As children, the instant they told us school was over for the summer, the shoes came off. If we had to go to church or to one of those places that say “No Shoes, No Shirt, No Service” we wore sandles. Rarely did socks and sneakers or those fancy church shoes with those horrid tights come on. They felt so tight and confining.

In the beginning of the summer, I remember learning how to walk on the pavement or across tough ground for the first time every year. The sharp feel of every stone or imperfection or prickly vegetation would eventually be dulled as my soles toughened. The blackened soles of my feet and no tan lines from straps of my sandles were a badge that I was of the pack of feral kids in our neighborhood. I was proud of that.

My favorite feeling was soft blue grass before it grew crispy with the heat. I loved the mud seeping through the toes as we explored ponds, streams and puddles. Walking on the hot pavement was a test of how tough your feet are, but sometimes we needed sandles to get to our friend’s house.

As I grew older, I would go barefoot in the fields picking sweetcorn, pumpkins, beans, tossing hay or whatever the farmers needed us to do. The cool feeling of the earth first thing in the morning was so different from the hot dry soil when we would finish for the day. The cement was cool in the packing sheds while we packed sweetcorn into cabbage crates “60-ears to the crate, can’t you count?”.

I came back to the place I grew up to give my daughter a safe landing while her father and I went through the divorce process. I knew the schools were better and I could get some help from my mom and my daughter’s [paternal] grandfather. My daughter never liked anything on her feet, even in the coldest depths of winter. She would kick clogs on and off without socks or wear flipflops, but she did not share the same feral summers we did with a ton of barefoot kids exploring the neighborhood.

I forgot about the thought of going barefoot or the feeling of the ground as I walked until this spring. I was talking about my anxiety with a colleague of mine and how hard it was to count or try the breathing exercises my therapist suggested with this cognitive stuff. As we compared notes on my chronic Q-fever and her long-term battle with Lyme. She said, “Take your shoes off.
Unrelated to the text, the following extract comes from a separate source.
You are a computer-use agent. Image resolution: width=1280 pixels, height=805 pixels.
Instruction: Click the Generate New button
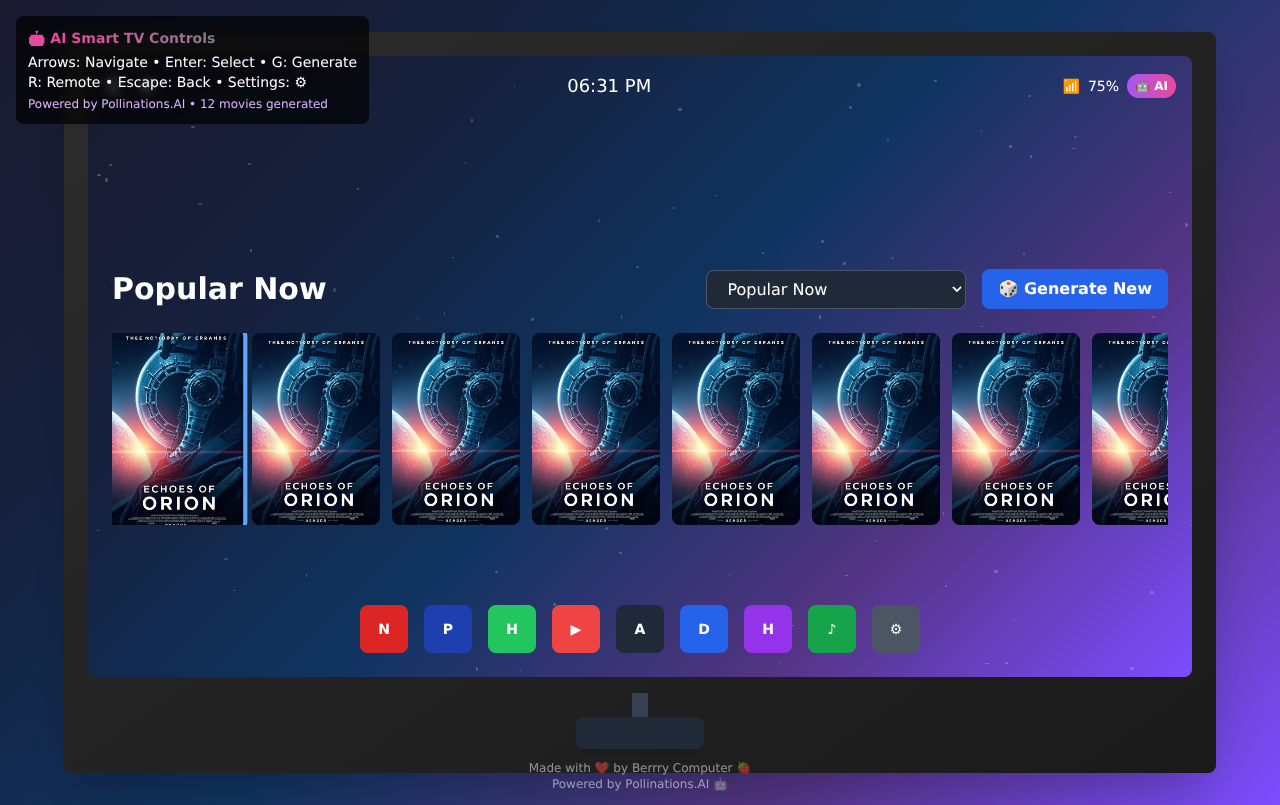pyautogui.click(x=1074, y=289)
Feel the dirt. Walk in the grass. It really helped me.” The simplicity of that statement stopped me.

I had all of those childhood memories flood me as I drove home. Of course, this could work. It was one of my most enjoyable early memories of my body and it is the one thing nobody hurt. Besides, I have all of these fun soaps and salts my daughter and I collected. I can use them to pamper myself. Isn’t that the self-care thing the books and memes keep telling me I should do?

When I got home, I took my shoes off. I am not anywhere near as hardy as I was as a child. I focus on the wood floors, the ceramic floors, the cement on the porch, the crispy bluegrass, the cooler and softer crabgrass, the asphalt (in the shade) along the walkway. I am mindful of ticks now. We didn’t have to bother with them as kids. There are things to do for them though.

As I go along on a hike, I am slowly starting to remember the feeling of walking on paths and old logging roads barefoot. I am proud of my dirty ankles and toes once again. I enjoy the cool shapes of the rocks and the sharp edges of the stones on the beach. It is grounding and when I am most overwhelmed, I try to use this as a moment to remember what it felt like to be safe and ok.

Take your shoes off. You will be glad you did.